Code is not Natural Language: Unlock the Power of Semantics-Oriented Graph Representation for Binary Code Similarity Detection
Haojie He, Xingwei Lin, Ziang Weng, Ruijie Zhao, Shuitao Gan, Libo Chen, Yuede Ji, Jiashui Wang, Zhi Xue
33rd USENIX Security Symposium · Day 1 · USENIX Security '24
Binary code similarity detection is a foundational task in cybersecurity, aiming to determine the semantic equivalence between binary functions. This is particularly challenging when functions originate from the same source code but have been subjected to diverse compilation techniques, optimization algorithms, or different hardware architectures.

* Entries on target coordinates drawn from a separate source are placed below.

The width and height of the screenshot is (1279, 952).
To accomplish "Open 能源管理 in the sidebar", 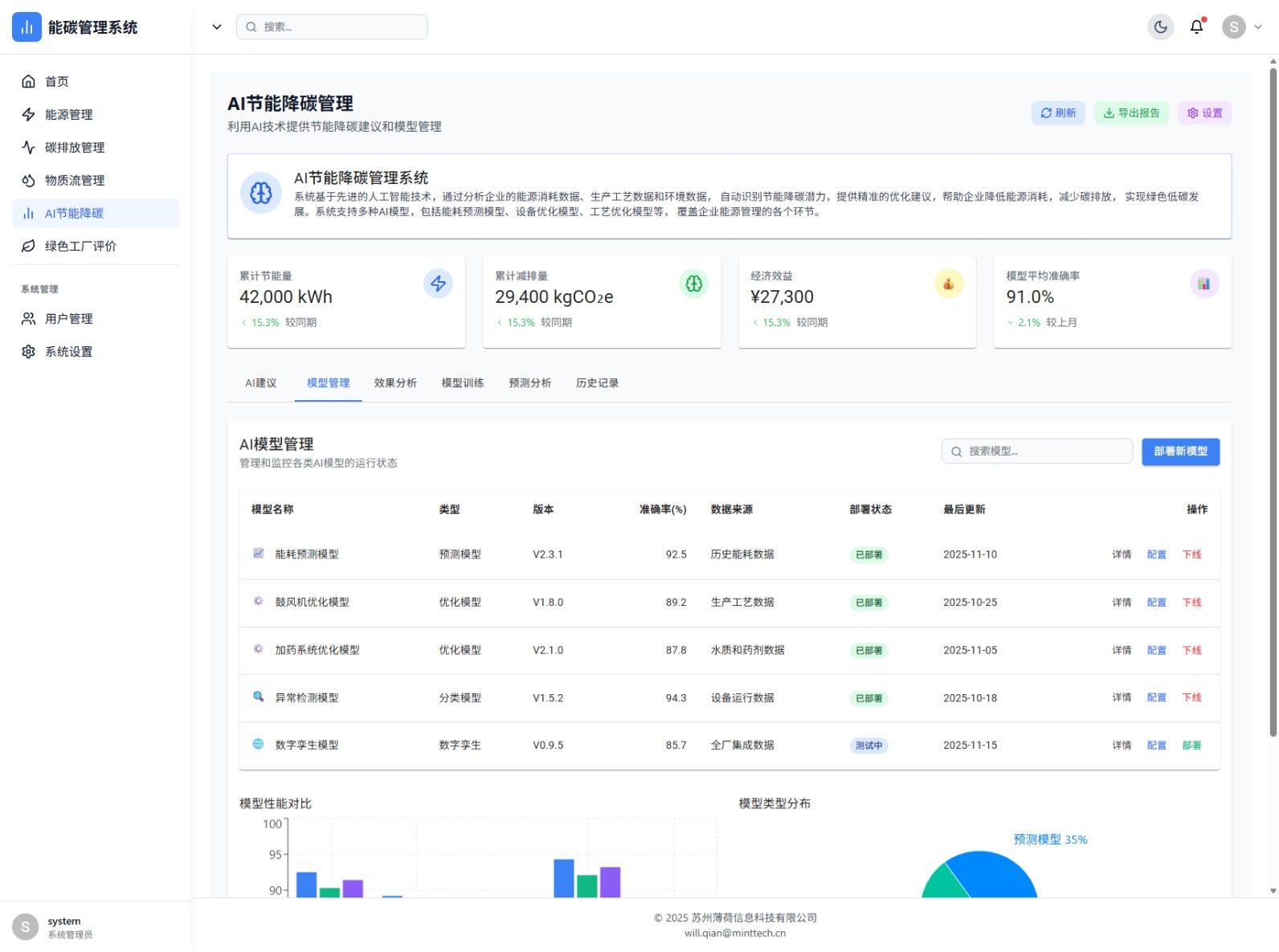I will click(x=69, y=115).
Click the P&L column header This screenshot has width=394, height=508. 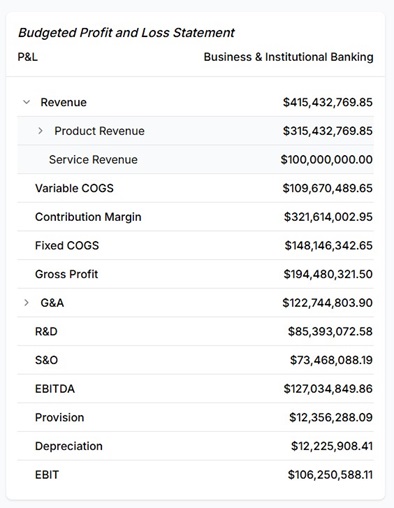[28, 57]
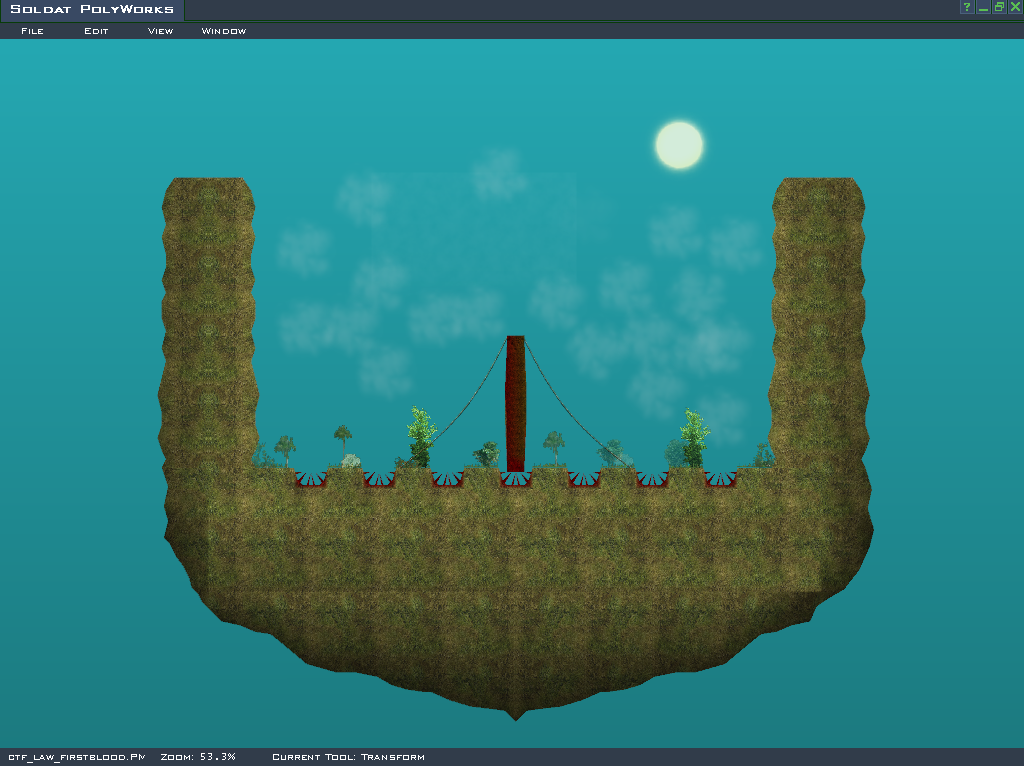Minimize the PolyWorks window
Viewport: 1024px width, 768px height.
983,7
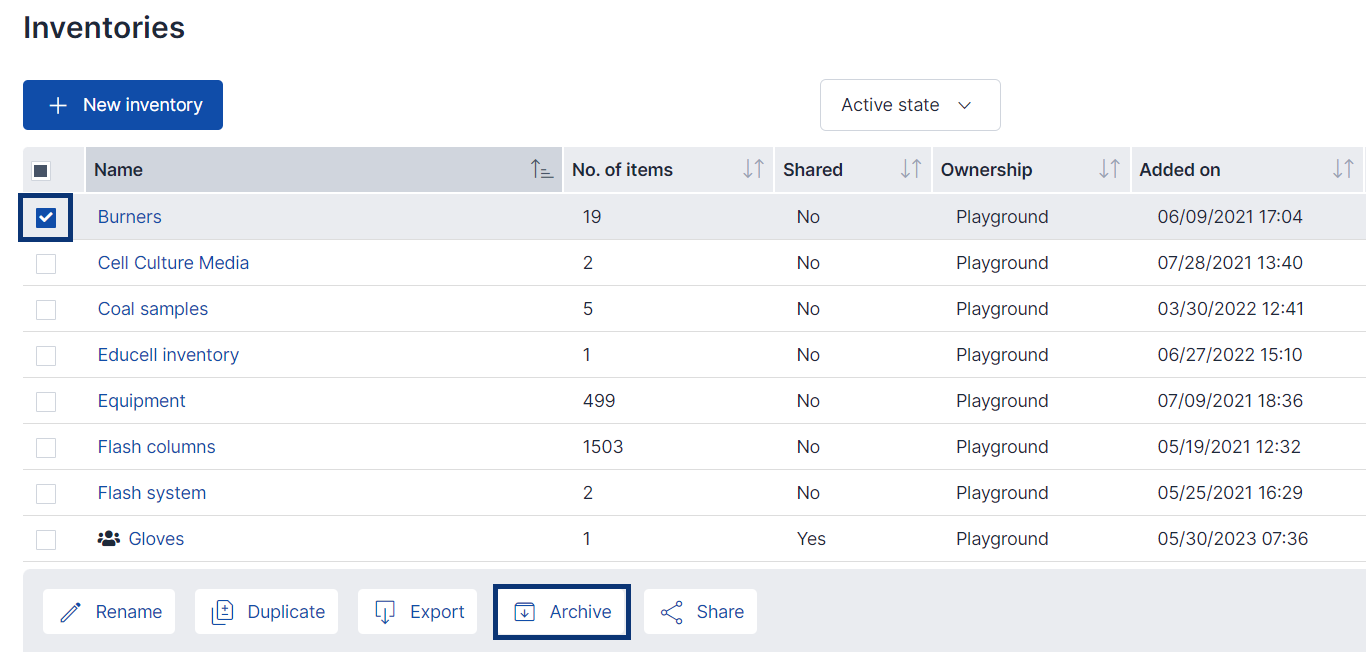Screen dimensions: 1366x652
Task: Select the Archive icon
Action: click(526, 611)
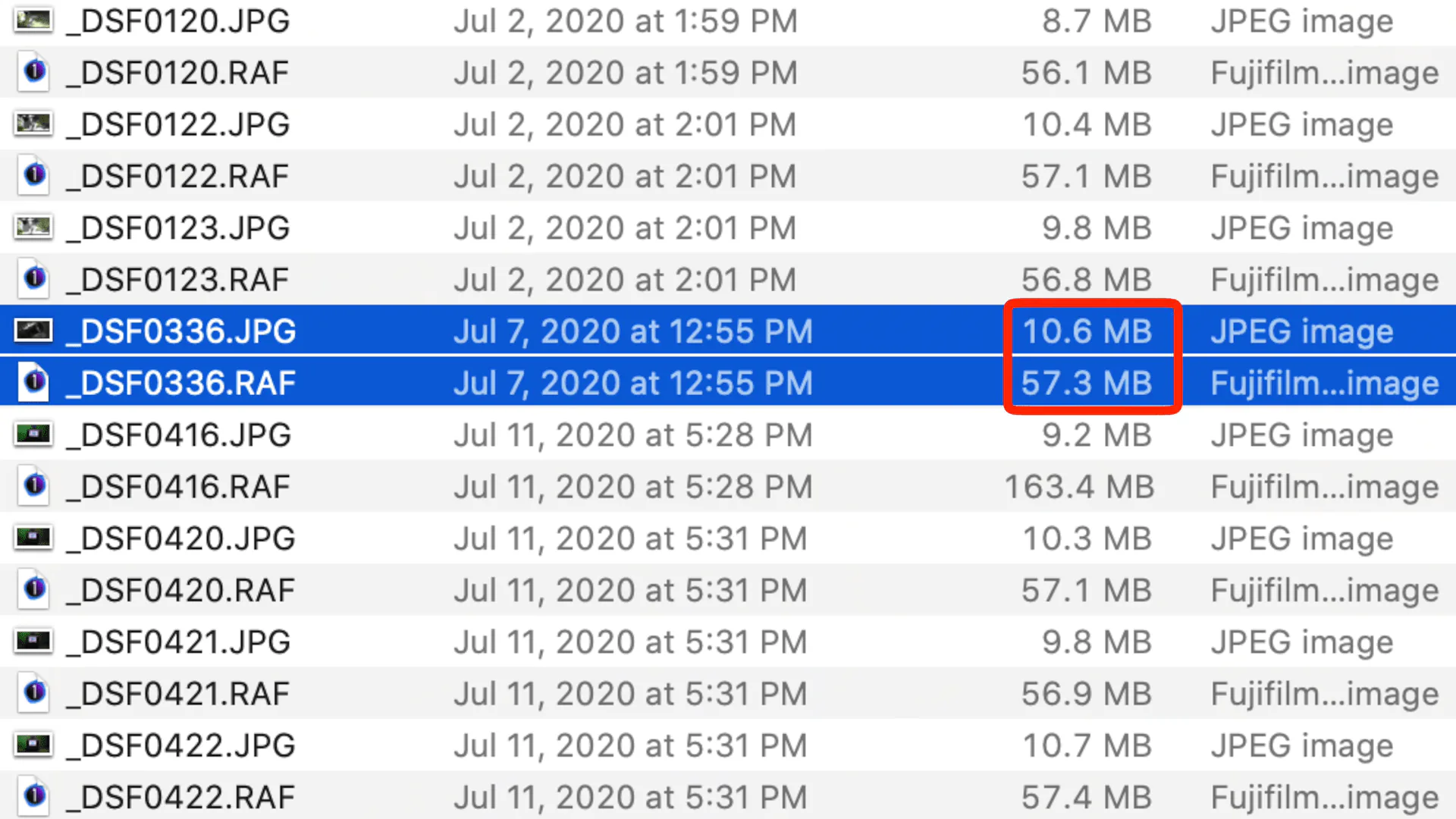This screenshot has width=1456, height=819.
Task: Click the Jul 2, 2020 at 1:59 PM date of _DSF0120.JPG
Action: 626,20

The ability to accurately identify such semantic similarities is critical for a wide array of security applications, including the discovery of vulnerabilities in closed-source firmware, recovery of binary function symbols, detection of software plagiarism, and identification of license violations.
AI review
This research brutally dismantles the lazy assumption that binary code can be treated as natural language, a critical and necessary correction. The novel Semantics-Oriented Graph (SOG) representation, coupled with a lightweight GNN, offers a genuinely new and efficient paradigm for binary similarity detection. It delivers state-of-the-art results across architectures and optimizations, fundamentally improving vulnerability discovery and malware analysis.